Unlike a corporate campus with guards and security cameras, people of all stripes have relatively easy access to hospitals at all hours of the day or night. "So, in assessing risk, we always look at the access the public has and what security measures are in place -- whether there's enough security on the campus, whether employees are escorted to their cars at night, whether there is an emergency signaling system, silent alarms, cameras, well-lit halls, even deep counters at nurses' stations to prevent people from coming over," he said.

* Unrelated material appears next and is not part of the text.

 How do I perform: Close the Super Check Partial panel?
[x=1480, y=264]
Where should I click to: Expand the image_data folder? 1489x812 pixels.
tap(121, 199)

"We also always want to know if the staff is trained, how much the employer knows about [new hires], and whether information about patients who are known to have potential violent behavior has been communicated" to everyone who might have contact with them throughout the facility. That's where electronic records can be very helpful.
"We're looking for a zero tolerance policy, he said. "We don't want to insure a burning barn."